Dla mnie to bardzo ważny, rozległy i nieskończenie długi temat. Rodzina to osoby najważniejsze w moim życiu. Świadomość, że są, że kochają, dodaje mi siły, wiary, nadziei i chęci do przetrwania, i dosłownie do wszystkiego. Oczywiście, bardzo się staram, żeby utrzymać kontakty z najbliższymi i oprócz częstych listów, 10-minutowego telefonu trzy razy w tygodniu, mam w miesiącu dwa widzenia regulaminowe. Kontakty są bardzo ograniczone, za krótkie i za rzadkie. Dodam jeszcze, że w Kodeksie Karnym Wykonawczym istnieje przepis o dodatkowym jednym widzeniu na dziecko… Masakra totalna, jak widać. Tak naprawdę to nie wiadomo jak zagospodarować ten czas, by nikt nie poczuł się pominięty. Moja rodzina jest dość spora i nie ukrywam nigdy, jak bardzo są mi potrzebni i jak ich wszystkich kocham. Smutny i przykry jest fakt, że brata bliźniaka nie widziałam ze cztery lata, siostry również. Mieszkają daleko i nie mają możliwości dojechać, niestety. Wiem tylko, że się do mnie wybierają i czekam z utęsknieniem na wiadomości.

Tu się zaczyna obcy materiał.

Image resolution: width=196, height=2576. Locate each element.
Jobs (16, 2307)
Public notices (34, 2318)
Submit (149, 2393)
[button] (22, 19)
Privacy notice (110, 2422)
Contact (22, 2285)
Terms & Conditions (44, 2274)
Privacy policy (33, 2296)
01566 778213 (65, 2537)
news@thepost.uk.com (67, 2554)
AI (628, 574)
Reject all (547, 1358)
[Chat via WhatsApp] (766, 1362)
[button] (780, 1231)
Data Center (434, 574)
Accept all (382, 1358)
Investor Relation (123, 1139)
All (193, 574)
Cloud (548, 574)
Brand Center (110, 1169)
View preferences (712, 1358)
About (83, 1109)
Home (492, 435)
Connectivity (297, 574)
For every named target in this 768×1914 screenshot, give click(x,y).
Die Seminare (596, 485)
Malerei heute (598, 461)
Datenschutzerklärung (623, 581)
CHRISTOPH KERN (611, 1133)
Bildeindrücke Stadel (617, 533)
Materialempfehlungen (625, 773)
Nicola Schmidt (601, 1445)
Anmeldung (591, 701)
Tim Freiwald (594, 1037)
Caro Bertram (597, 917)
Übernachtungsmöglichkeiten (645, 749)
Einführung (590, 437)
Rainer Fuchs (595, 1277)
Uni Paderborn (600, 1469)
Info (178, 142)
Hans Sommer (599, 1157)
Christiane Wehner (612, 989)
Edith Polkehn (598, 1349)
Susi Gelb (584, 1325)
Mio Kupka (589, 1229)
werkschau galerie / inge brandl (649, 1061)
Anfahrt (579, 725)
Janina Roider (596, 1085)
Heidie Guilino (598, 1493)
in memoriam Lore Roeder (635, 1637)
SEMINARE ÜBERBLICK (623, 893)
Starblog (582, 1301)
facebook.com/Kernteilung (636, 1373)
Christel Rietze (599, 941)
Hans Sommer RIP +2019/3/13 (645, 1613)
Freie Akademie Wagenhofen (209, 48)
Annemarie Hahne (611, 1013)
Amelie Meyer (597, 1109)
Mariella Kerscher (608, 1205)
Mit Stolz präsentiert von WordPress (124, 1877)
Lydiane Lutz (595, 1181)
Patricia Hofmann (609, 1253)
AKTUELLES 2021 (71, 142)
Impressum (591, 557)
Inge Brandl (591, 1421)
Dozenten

Nienawidzę, gdy jestem zmuszona wybierać spotkanie między rodzicami, rodzeństwem czy mężem z synem. Na widzenie nie wejdą więcej niż dwie dorosłe osoby, a gdy chcę spędzić z nimi więcej czasu, łączę dwie godziny i mam tylko jedno widzenie na miesiąc L
Poruszę ważną dla mnie kwestię, a mianowicie widzeń intymnych. Nie w każdym zakładzie karnym można z nich korzystać, między innymi w tym. To nie służy podtrzymywaniu związków. Jestem w „Grochowskim Spa” już trzeci rok, mam męża, który odwiedza mnie jak najczęściej może. Kocha mnie i potrzebujemy oboje bliskości, przecież to naturalne i zrozumiałe. Razem z mężem chcemy odbudować naszą więź i związek. Dwa lata przeszło zajęło mi, bym była gotowa mu wybaczyć, oddzielić przeszłość grubą kreską, nie wracać do tego, co było raniące i rozstać się z tym wszystkim, co było trudne. Przecież dawanie i branie to podstawowe prawo miłości, to baza podtrzymująca wszystko! Każdy ma prawo do bliskości (intymnej również!). W jaki sposób mam podtrzymywać moje małżeństwo? Mam mnóstwo lęków i obaw, że mąż pójdzie na inne kobiety, przecież każde z nas potrzebuje intymności. Uważam, że wiele problemów by się rozwiązało, gdyby zezwolono na godzinkę prywatności z bliską osobą i zapewne spadłby spory procent zdrad, rozwodów czy separacji.